Segment Start: DATA UNDER STUDY

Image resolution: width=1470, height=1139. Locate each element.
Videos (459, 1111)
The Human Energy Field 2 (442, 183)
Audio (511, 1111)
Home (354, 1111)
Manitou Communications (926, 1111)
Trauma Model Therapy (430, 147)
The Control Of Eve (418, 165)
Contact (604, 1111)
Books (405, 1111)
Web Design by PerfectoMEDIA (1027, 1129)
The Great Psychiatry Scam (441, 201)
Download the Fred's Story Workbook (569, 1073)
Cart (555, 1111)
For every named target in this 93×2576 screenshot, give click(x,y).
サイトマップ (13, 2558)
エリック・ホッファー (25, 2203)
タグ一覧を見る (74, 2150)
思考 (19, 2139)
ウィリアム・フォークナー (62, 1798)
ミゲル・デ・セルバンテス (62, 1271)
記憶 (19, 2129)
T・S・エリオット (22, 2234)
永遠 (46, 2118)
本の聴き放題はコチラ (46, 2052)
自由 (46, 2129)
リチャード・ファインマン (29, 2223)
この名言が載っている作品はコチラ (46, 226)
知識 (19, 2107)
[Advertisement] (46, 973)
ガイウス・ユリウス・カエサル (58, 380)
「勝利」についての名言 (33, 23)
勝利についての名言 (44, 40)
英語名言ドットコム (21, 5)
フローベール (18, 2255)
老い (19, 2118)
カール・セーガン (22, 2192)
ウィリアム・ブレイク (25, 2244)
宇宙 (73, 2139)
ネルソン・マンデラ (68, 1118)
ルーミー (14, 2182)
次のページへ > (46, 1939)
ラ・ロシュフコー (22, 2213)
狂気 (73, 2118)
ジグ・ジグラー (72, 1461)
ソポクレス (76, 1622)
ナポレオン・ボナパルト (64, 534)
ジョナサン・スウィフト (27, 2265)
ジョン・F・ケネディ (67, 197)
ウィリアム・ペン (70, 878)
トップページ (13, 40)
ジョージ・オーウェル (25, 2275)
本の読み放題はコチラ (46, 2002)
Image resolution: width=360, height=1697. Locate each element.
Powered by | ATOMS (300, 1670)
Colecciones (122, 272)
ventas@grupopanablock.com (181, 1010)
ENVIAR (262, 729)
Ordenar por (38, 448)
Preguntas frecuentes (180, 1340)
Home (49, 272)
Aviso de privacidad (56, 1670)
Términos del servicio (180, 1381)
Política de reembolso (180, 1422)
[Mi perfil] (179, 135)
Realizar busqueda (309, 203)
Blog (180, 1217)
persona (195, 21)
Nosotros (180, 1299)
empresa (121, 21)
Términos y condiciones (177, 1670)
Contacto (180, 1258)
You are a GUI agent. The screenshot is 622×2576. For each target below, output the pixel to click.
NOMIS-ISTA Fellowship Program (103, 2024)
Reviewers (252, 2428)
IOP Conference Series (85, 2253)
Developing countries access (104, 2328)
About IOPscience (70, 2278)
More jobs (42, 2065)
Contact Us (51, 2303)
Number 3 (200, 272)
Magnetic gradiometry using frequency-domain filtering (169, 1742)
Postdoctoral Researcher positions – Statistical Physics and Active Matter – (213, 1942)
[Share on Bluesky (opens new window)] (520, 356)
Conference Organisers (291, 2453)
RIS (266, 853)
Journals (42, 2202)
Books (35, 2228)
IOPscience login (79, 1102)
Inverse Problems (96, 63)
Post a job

Segment End: DATA UNDER STUDY

ACTION ITEM >> When "Términos" shows up in a line of the material, report that line.

WRITTEN RESPONSE >>
Términos del servicio (180, 1381)
Términos y condiciones (177, 1670)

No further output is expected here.